* Records supplied
- - - - -
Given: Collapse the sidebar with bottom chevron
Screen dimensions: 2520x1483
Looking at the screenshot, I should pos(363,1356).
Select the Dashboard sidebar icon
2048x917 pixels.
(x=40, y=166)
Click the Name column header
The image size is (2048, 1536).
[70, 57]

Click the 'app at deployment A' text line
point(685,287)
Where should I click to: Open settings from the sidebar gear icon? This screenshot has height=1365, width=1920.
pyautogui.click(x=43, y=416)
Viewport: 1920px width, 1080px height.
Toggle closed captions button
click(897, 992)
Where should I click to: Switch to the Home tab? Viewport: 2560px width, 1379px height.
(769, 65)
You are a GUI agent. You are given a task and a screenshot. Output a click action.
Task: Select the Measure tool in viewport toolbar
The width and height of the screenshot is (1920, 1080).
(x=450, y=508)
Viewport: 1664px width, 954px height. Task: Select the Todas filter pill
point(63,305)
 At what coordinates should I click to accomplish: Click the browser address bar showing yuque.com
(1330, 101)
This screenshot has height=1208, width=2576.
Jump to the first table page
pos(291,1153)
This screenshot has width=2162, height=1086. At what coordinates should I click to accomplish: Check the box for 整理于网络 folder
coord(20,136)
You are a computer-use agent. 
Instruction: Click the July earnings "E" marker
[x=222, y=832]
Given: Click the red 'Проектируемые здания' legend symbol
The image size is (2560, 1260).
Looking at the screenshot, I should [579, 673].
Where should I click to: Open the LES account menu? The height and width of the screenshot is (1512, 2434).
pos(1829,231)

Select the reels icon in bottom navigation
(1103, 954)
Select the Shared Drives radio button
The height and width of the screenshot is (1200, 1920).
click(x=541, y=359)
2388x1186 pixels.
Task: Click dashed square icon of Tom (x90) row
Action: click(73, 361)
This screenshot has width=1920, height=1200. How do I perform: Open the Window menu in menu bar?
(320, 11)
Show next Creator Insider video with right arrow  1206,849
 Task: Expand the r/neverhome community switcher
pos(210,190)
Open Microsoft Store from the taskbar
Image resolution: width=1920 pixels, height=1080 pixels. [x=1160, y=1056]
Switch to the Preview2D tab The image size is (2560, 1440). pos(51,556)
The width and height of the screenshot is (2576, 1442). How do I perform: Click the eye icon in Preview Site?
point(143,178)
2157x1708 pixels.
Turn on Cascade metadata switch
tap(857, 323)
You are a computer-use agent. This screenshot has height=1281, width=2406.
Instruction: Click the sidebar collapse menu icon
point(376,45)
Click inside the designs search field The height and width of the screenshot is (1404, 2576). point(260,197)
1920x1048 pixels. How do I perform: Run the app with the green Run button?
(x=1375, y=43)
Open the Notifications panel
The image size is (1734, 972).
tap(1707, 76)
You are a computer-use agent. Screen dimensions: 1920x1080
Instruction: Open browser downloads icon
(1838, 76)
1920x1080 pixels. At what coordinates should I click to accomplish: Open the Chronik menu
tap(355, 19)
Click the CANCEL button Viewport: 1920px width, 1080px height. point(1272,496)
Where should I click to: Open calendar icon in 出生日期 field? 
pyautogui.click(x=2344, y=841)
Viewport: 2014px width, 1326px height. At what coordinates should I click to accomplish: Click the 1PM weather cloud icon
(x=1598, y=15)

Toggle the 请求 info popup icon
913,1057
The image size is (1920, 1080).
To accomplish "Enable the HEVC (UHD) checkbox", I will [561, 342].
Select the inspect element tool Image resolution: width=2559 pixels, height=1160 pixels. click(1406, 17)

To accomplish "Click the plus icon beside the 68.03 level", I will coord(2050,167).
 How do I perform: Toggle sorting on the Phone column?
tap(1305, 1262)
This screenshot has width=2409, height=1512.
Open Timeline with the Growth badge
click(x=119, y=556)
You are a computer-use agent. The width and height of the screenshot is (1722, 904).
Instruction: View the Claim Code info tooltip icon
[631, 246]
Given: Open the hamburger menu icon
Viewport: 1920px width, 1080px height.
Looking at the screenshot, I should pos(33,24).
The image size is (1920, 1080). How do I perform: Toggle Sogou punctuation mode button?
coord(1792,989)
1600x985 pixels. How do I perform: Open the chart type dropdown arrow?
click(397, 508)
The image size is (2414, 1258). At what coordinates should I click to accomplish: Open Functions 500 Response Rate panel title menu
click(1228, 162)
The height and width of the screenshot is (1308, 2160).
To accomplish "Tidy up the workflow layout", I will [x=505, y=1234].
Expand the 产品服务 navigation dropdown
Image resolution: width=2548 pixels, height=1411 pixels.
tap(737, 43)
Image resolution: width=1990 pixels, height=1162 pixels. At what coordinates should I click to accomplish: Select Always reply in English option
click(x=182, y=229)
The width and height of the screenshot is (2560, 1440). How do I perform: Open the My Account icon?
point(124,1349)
- - - - -
* What is needed
Every entry in the listing must be retyped exactly.

* Problem solution
Given: Collapse the sidebar with bottom chevron
Screen dimensions: 2520x1483
Looking at the screenshot, I should pos(363,1356).
Select the Dashboard sidebar icon
2048x917 pixels.
(x=40, y=166)
Click the Name column header
The image size is (2048, 1536).
[70, 57]

Click the 'app at deployment A' text line
point(685,287)
Where should I click to: Open settings from the sidebar gear icon? This screenshot has height=1365, width=1920.
pyautogui.click(x=43, y=416)
Viewport: 1920px width, 1080px height.
Toggle closed captions button
click(897, 992)
Where should I click to: Switch to the Home tab? Viewport: 2560px width, 1379px height.
(769, 65)
You are a GUI agent. You are given a task and a screenshot. Output a click action.
Task: Select the Measure tool in viewport toolbar
The width and height of the screenshot is (1920, 1080).
(x=450, y=508)
Viewport: 1664px width, 954px height. Task: Select the Todas filter pill
point(63,305)
 At what coordinates should I click to accomplish: Click the browser address bar showing yuque.com
(1330, 101)
This screenshot has height=1208, width=2576.
Jump to the first table page
pos(291,1153)
This screenshot has width=2162, height=1086. At what coordinates should I click to accomplish: Check the box for 整理于网络 folder
coord(20,136)
You are a computer-use agent. 
Instruction: Click the July earnings "E" marker
[x=222, y=832]
Given: Click the red 'Проектируемые здания' legend symbol
The image size is (2560, 1260).
Looking at the screenshot, I should [579, 673].
Where should I click to: Open the LES account menu? The height and width of the screenshot is (1512, 2434).
pos(1829,231)

Select the reels icon in bottom navigation
(1103, 954)
Select the Shared Drives radio button
The height and width of the screenshot is (1200, 1920).
click(x=541, y=359)
2388x1186 pixels.
Task: Click dashed square icon of Tom (x90) row
Action: click(73, 361)
This screenshot has width=1920, height=1200. How do I perform: Open the Window menu in menu bar?
(320, 11)
Show next Creator Insider video with right arrow  1206,849
 Task: Expand the r/neverhome community switcher
pos(210,190)
Open Microsoft Store from the taskbar
Image resolution: width=1920 pixels, height=1080 pixels. [x=1160, y=1056]
Switch to the Preview2D tab The image size is (2560, 1440). pos(51,556)
The width and height of the screenshot is (2576, 1442). How do I perform: Click the eye icon in Preview Site?
point(143,178)
2157x1708 pixels.
Turn on Cascade metadata switch
tap(857, 323)
You are a computer-use agent. This screenshot has height=1281, width=2406.
Instruction: Click the sidebar collapse menu icon
point(376,45)
Click inside the designs search field The height and width of the screenshot is (1404, 2576). point(260,197)
1920x1048 pixels. How do I perform: Run the app with the green Run button?
(x=1375, y=43)
Open the Notifications panel
The image size is (1734, 972).
tap(1707, 76)
You are a computer-use agent. Screen dimensions: 1920x1080
Instruction: Open browser downloads icon
(1838, 76)
1920x1080 pixels. At what coordinates should I click to accomplish: Open the Chronik menu
tap(355, 19)
Click the CANCEL button Viewport: 1920px width, 1080px height. point(1272,496)
Where should I click to: Open calendar icon in 出生日期 field? 
pyautogui.click(x=2344, y=841)
Viewport: 2014px width, 1326px height. At what coordinates should I click to accomplish: Click the 1PM weather cloud icon
(x=1598, y=15)

Toggle the 请求 info popup icon
913,1057
The image size is (1920, 1080).
To accomplish "Enable the HEVC (UHD) checkbox", I will [561, 342].
Select the inspect element tool Image resolution: width=2559 pixels, height=1160 pixels. click(1406, 17)

To accomplish "Click the plus icon beside the 68.03 level", I will coord(2050,167).
 How do I perform: Toggle sorting on the Phone column?
tap(1305, 1262)
This screenshot has width=2409, height=1512.
Open Timeline with the Growth badge
click(x=119, y=556)
You are a computer-use agent. The width and height of the screenshot is (1722, 904).
Instruction: View the Claim Code info tooltip icon
[631, 246]
Given: Open the hamburger menu icon
Viewport: 1920px width, 1080px height.
Looking at the screenshot, I should pos(33,24).
The image size is (1920, 1080). How do I perform: Toggle Sogou punctuation mode button?
coord(1792,989)
1600x985 pixels. How do I perform: Open the chart type dropdown arrow?
click(397, 508)
The image size is (2414, 1258). At what coordinates should I click to accomplish: Open Functions 500 Response Rate panel title menu
click(1228, 162)
The height and width of the screenshot is (1308, 2160).
To accomplish "Tidy up the workflow layout", I will [x=505, y=1234].
Expand the 产品服务 navigation dropdown
Image resolution: width=2548 pixels, height=1411 pixels.
tap(737, 43)
Image resolution: width=1990 pixels, height=1162 pixels. At what coordinates should I click to accomplish: Select Always reply in English option
click(x=182, y=229)
The width and height of the screenshot is (2560, 1440). How do I perform: Open the My Account icon?
point(124,1349)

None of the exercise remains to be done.